Yapılacak işler ▸
**A.** Tiyatro ve sinema üzerine yapılan söyleşide "-    Biraz da" ile başlayıp "yakında televizyondan izlenebilecek." ile biten bölümü olduğu gibi kopyala.
**B.** Tiyatro ve sinema söyleşisinde konuşan kişi, sözü edilen oyunda kaç farklı rolde yer alıyor?
**C.** Tiyatro ve sinema üzerine yapılan söyleşiyi kaldığı yerden sürdür.

━━━━━ Alıntı metin ━━━━━

Andrea Cariglia'nın sahneye koyduğu benim hem yardımcı yönetmeni olduğum hem de oynadığım bir oyun. Tek perdelik kısa bir trajedi diyoruz. Aslında bir masal gibi, şiirsel bir sahneleme var. Hep klasik tiyatro yapmış biri olarak benim için de ilginç bir deneyim. Seyirci, alışılagelmişin dışında bir oyun izleyecek.
Ben 3 farklı roldeyim, tüm kötü adamları oynuyorum. Dilenci 3 kadının, toplum tarafından dışlanmasını anlatıyoruz. İnsanların kendi gibi olmayanlara karşı nefretini…  Avrupa’ya büyük bir göç var ve mültecilere karşı hoşgörüsüzlük sözkonusu. Aynı şekilde Türkiye’de de Suriyelileri dışlayanlar var. Andrea bu oyunu, günümüzü düşünerek yazmamış ama günümüze de hitap ediyor.

 
-    Biraz da sinemadan bahsedelim. Yakın zamanda Kızkaçıran filminde rol aldın, değil mi?
Evet. Daha önce birkaç sinema filminde kısa roller almıştım ama Kızkaçıran başrollerden birini oynadığım ilk film. Komik bir yol hikayesi. Vizyondan kalktı ama yakında televizyondan izlenebilecek.

━━━━━ Veri bölümü ━━━━━

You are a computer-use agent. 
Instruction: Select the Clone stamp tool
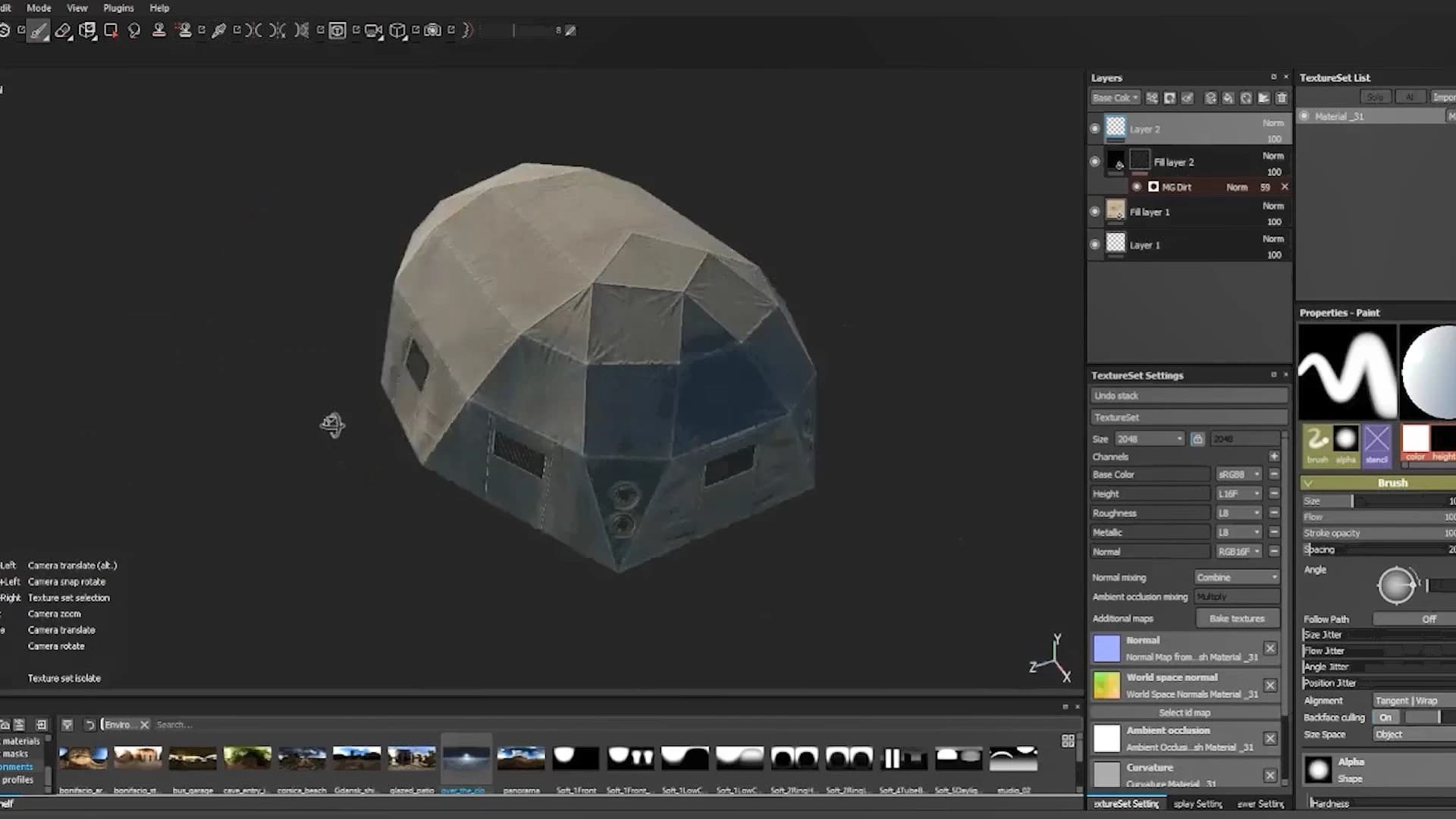(159, 32)
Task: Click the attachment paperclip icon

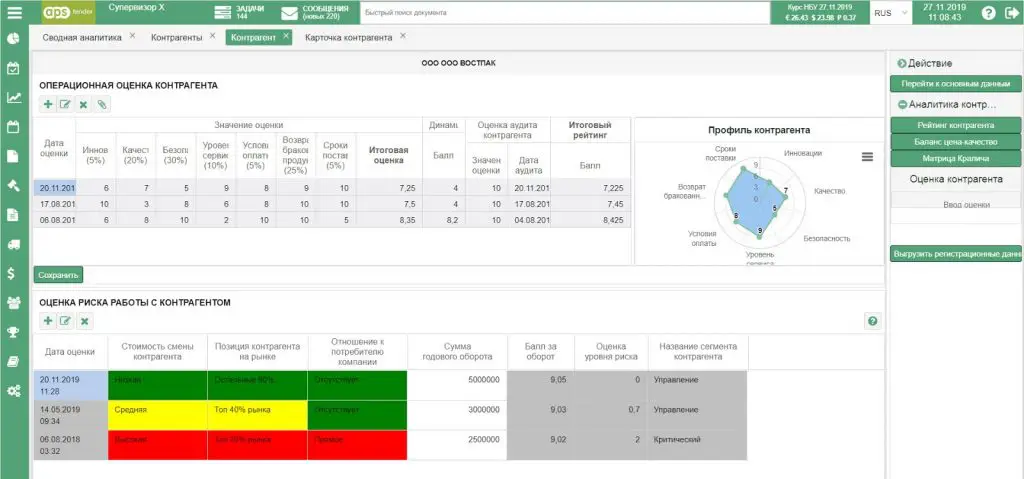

━━━━━

Yanıtlar ▸
**A.**
-    Biraz da sinemadan bahsedelim. Yakın zamanda Kızkaçıran filminde rol aldın, değil mi?
Evet. Daha önce birkaç sinema filminde kısa roller almıştım ama Kızkaçıran başrollerden birini oynadığım ilk film. Komik bir yol hikayesi. Vizyondan kalktı ama yakında televizyondan izlenebilecek.

**B.** Üç farklı rolde yer alıyor ve oyundaki tüm kötü adamları oynuyor.

**C.**
 
-    Yeni sezonda yeni oyunların olacak mı?
Müfettiş sürecek. Hatta sezonu kapatmıyoruz biz. Yazın da oynayacağız. Akasya AVM içinde bir sahne açılıyor. Haziran ve Temmuz’da orada sahneleyeceğiz. Zaman zaman da Kadıköy Halk Eğitim’de oluyoruz. Tiyatro Kedi’nin yeni oyunu Kanlı Nigar’da rol alacağım yeni sezonda.

 
Köpeği Jön de oyuncu olacak!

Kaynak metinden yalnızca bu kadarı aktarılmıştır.